Isso é estranho: as ruas nos EUA também são anteriores ao automóvel, mas
os americanos — como o empreendedor Brigham Young, que construiu Salt Lake
City — tiveram a ideia de fazer suas ruas largas o suficiente para permitir
que carruagens pudessem dar meia-volta.
Na maioria das vezes, o verdadeiro motivo é que os "planejadores
urbanos" simplesmente não gostam de carros e, consequentemente, como afirma a
reportagem, "em geral concordam que um aumento no uso de carros não é desejável
para as cidades."
O
problema com os "planejadores urbanos" é que eles não pensam nas pessoas como
sendo indivíduos com interesses próprios e que agem de acordo com seus próprios
planos, resultando disso uma ordem espontânea que torna as cidades
grandiosas. Ao contrário, eles querem
planejar tudo — como se possuíssem um olhar de águia sobre toda a cidade e
realmente fossem oniscientes —, e obrigar todas as pessoas a obedecer aos seus
caprichos, mesmo que estes sejam deprimentes.

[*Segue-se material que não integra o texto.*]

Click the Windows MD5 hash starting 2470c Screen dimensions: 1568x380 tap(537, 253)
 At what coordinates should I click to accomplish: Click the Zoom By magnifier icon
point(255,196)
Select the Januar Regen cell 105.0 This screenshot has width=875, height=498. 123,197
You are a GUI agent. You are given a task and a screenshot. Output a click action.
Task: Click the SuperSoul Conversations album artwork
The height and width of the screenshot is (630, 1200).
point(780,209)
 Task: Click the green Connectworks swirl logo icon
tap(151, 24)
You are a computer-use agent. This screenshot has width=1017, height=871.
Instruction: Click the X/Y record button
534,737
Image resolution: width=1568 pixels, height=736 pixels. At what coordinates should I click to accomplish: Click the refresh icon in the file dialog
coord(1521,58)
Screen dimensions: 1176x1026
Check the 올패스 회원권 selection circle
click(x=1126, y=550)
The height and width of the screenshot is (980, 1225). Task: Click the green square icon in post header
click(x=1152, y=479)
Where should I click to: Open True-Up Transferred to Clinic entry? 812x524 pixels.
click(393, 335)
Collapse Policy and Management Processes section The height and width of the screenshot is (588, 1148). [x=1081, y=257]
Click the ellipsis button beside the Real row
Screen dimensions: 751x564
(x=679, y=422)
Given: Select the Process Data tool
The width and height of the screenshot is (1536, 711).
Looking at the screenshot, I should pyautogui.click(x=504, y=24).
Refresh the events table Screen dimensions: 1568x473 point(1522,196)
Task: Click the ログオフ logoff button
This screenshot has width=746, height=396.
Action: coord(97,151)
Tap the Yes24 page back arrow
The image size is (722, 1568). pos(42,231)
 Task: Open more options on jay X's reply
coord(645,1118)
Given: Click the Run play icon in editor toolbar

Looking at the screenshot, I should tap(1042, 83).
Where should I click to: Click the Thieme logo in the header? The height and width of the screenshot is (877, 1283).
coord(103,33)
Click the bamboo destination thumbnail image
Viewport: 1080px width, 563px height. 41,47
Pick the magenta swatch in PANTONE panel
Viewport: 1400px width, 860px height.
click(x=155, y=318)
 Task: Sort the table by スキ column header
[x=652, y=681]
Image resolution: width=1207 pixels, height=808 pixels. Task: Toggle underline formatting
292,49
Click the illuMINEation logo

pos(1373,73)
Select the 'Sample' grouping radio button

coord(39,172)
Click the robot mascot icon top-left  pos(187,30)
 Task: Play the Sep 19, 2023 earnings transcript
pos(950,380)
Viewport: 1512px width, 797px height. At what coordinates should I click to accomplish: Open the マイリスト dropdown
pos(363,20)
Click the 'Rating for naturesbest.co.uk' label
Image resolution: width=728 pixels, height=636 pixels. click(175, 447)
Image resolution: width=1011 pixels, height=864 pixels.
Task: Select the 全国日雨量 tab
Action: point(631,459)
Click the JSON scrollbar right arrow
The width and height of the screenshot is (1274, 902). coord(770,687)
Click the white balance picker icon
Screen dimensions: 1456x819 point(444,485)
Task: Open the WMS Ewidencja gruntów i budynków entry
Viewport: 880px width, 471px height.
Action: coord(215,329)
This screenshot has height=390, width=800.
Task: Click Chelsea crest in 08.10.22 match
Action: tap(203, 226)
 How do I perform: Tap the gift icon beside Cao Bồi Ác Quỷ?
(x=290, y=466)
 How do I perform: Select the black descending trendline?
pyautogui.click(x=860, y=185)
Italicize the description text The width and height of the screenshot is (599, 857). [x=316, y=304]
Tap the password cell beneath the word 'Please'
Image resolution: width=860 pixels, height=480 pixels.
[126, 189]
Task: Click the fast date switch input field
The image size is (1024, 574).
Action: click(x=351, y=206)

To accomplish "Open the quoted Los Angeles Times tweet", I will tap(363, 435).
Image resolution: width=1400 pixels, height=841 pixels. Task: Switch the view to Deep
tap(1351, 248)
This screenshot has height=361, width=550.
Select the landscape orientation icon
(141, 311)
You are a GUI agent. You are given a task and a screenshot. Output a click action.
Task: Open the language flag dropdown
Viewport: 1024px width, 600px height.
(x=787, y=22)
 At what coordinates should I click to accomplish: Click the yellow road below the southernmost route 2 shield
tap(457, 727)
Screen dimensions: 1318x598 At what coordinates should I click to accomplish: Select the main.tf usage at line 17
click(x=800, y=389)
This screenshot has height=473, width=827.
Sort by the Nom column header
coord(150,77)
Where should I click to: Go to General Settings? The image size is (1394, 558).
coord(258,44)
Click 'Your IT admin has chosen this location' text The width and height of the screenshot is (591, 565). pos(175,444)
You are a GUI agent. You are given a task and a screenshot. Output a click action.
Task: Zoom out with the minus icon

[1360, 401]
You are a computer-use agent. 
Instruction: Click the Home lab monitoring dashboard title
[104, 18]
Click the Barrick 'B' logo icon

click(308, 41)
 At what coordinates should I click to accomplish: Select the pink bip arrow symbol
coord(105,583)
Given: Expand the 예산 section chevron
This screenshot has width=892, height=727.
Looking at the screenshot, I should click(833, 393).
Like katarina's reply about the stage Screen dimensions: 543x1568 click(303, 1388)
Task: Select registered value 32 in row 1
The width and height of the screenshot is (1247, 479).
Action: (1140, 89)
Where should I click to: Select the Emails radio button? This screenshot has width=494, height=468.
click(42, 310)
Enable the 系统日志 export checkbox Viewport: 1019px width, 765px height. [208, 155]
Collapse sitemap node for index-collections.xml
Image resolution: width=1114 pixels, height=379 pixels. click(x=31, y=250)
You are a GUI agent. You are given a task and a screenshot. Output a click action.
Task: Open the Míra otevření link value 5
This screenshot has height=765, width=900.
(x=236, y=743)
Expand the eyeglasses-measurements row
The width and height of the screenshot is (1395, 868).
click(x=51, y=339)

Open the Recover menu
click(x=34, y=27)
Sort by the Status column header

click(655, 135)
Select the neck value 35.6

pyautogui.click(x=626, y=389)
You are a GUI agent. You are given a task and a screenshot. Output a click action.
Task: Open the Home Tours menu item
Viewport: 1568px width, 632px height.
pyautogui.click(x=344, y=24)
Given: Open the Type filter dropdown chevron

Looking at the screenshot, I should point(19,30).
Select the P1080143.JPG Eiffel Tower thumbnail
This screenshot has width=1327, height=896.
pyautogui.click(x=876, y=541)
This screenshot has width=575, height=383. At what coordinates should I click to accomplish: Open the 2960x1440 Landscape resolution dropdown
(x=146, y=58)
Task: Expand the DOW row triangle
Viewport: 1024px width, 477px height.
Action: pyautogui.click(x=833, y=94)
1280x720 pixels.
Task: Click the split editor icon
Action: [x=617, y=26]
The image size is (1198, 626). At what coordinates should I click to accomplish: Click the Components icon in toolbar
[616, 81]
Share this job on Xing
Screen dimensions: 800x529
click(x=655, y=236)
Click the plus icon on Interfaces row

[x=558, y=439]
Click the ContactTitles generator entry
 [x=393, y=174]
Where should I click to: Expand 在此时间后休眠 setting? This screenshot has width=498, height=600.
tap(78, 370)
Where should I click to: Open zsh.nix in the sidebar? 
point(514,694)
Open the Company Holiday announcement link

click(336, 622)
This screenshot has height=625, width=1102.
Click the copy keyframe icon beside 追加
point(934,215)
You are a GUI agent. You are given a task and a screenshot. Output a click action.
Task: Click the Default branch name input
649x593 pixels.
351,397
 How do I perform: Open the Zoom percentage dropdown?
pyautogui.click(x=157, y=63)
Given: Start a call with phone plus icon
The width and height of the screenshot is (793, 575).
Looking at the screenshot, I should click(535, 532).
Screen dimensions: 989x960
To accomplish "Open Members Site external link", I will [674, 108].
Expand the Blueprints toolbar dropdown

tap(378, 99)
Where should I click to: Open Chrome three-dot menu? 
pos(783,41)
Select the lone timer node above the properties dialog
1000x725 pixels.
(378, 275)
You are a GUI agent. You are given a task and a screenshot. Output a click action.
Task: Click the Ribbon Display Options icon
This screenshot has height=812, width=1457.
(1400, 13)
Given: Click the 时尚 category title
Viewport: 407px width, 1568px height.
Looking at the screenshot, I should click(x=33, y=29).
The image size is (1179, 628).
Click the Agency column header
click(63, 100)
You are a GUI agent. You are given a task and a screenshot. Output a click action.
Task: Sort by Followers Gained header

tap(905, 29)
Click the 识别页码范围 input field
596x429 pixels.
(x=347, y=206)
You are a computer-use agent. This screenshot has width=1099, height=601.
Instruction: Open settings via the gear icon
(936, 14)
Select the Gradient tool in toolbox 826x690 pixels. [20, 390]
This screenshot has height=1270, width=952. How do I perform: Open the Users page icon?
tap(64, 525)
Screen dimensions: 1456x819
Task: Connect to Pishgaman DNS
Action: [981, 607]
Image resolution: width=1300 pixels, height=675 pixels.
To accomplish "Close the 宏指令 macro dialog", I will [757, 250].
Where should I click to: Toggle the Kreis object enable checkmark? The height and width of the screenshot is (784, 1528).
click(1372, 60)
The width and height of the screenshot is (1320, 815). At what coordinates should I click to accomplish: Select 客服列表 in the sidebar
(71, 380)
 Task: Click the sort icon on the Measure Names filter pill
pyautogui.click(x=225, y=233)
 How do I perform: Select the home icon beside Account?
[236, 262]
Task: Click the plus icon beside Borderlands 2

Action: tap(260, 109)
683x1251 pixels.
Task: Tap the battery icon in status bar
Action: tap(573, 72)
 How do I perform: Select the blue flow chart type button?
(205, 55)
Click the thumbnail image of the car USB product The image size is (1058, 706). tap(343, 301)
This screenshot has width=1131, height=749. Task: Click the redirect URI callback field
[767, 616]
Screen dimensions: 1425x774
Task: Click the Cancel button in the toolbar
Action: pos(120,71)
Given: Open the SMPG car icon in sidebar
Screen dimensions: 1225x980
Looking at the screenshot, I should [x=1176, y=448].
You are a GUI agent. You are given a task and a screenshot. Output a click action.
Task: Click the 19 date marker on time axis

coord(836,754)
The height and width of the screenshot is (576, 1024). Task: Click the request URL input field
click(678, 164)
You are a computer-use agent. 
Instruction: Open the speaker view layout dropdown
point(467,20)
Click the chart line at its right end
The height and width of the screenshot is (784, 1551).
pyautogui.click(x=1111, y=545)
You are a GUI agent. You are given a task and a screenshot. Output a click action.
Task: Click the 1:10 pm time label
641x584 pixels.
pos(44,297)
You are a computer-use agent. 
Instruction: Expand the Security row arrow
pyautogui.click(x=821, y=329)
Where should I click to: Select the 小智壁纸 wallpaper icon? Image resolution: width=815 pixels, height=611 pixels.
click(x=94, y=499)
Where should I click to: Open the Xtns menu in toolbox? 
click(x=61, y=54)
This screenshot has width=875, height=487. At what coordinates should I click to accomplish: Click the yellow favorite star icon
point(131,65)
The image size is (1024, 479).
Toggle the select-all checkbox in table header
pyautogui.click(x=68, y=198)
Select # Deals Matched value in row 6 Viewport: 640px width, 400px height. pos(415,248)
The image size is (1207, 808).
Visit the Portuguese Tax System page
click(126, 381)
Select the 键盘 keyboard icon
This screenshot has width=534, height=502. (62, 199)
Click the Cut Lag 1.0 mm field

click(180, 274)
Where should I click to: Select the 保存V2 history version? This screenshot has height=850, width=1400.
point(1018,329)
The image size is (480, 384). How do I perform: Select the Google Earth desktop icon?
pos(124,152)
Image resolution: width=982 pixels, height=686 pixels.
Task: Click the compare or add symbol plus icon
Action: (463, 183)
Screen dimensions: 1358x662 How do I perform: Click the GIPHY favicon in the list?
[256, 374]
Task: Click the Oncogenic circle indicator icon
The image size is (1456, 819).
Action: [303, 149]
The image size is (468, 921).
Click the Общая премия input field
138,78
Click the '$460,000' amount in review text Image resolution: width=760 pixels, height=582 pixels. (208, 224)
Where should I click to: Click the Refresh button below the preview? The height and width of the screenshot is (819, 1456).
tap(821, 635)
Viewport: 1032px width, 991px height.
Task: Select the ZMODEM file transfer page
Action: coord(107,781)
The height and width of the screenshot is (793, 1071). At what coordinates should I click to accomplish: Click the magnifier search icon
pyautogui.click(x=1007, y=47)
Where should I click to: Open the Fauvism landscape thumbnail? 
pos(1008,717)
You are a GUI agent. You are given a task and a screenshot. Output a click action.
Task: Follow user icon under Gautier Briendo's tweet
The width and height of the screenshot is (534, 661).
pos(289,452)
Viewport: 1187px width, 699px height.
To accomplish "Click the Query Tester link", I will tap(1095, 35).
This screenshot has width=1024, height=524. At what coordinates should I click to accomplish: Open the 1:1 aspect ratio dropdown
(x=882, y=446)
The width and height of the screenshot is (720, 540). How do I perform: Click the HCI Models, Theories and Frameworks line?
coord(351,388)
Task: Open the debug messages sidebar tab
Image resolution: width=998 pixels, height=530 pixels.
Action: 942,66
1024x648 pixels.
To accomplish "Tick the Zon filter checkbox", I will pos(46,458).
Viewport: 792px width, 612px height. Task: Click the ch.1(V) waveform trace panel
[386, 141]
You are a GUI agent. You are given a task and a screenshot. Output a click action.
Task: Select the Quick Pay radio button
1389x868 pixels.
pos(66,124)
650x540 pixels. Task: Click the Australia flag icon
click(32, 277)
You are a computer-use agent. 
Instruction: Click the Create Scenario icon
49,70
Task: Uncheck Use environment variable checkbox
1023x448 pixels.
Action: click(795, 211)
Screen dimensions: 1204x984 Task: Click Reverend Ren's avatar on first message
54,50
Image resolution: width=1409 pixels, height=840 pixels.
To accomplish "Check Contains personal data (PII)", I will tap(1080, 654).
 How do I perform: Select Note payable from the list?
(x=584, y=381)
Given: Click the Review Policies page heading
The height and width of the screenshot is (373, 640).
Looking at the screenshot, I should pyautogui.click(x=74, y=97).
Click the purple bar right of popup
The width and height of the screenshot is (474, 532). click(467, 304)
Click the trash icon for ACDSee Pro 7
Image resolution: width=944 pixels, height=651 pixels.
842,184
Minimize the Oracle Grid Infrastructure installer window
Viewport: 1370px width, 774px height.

Na pior das hipóteses, estes planejadores estão secretamente
horrorizados pela visão de milhões de pessoas vivendo bem e cuidando de suas
próprias vidas, e, assim como Mao, clamam desesperadamente por aquilo que
acreditam ser um sistema mais ordeiro.
Armados
com o poder do estado contemporâneo — que está destruindo a prosperidade e o
avanço civilizacional porque, na realidade, é somente isso que o estado sabe
fazer bem —, os planejadores urbanos estão realmente conseguindo seus
objetivos. Mas a que custo? Reverter um século de progresso é uma boa
maneira de melhorar nossas vidas? Os
planejadores juram que sim, pois não apenas eles têm outras ideias sobre como
nossas vidas deveriam ser, como também querem nos obrigar a aceitar suas
imposições. Eles querem que as cidades
sejam mais parecidas com um viveiro de formigas do que com um local onde as
pessoas escolhem, sonham e realizam. A
existência estática de operários e camponeses sob o comunismo parece ser um
arranjo muito mais parecido com o mundo com que sonham.
A
questão é que o automóvel nunca realmente foi bem visto pelos governos. O automóvel é produto do mercado, e é
utilizado por pessoas que querem alcançar objetivos individuais. Em meu livro It's a Jetsons
World, mencionei que, se o governo não fosse o proprietário das ruas e
se ele não regulasse de maneira tão pesada as inovações nos meios de
transporte, já poderíamos estar usufruindo carros voadores a esta altura. É claro que esta minha afirmação não pode ser
comprovada e nem refutada, mas é assim mesmo em um mundo no qual não há como se
verificar alegações a respeito do que poderia existir na ausência de controles
estatais e de medidas punitivas sobre a inovação e a produção.
Pense
no quão pequeno está sendo o progresso mesmo naquelas localidades em que o
automóvel é tolerado. Recentemente, um
novo modelo do Honda Accord passou por mim e eu pensei que fosse um Lexus. Logo depois, um Lexus passou por mim e eu
jurava que fosse um Accord 1995. E então
pensei: os carros estão realmente se aperfeiçoando ou será que estamos apenas
girando em torno de estilos e designs? É
isso o que fazem empresas de setores nos quais os consumidores querem apenas
inovação no estilo, mas não na estrutura (roupas masculinas, por exemplo). Mas isso não é verdade para o setor de
transportes. Sim, há novos apetrechos de
segurança e alguns penduricalhos a mais nos carros. Mas por que os "carros-conceito" das
principais fabricantes nunca chegam às ruas?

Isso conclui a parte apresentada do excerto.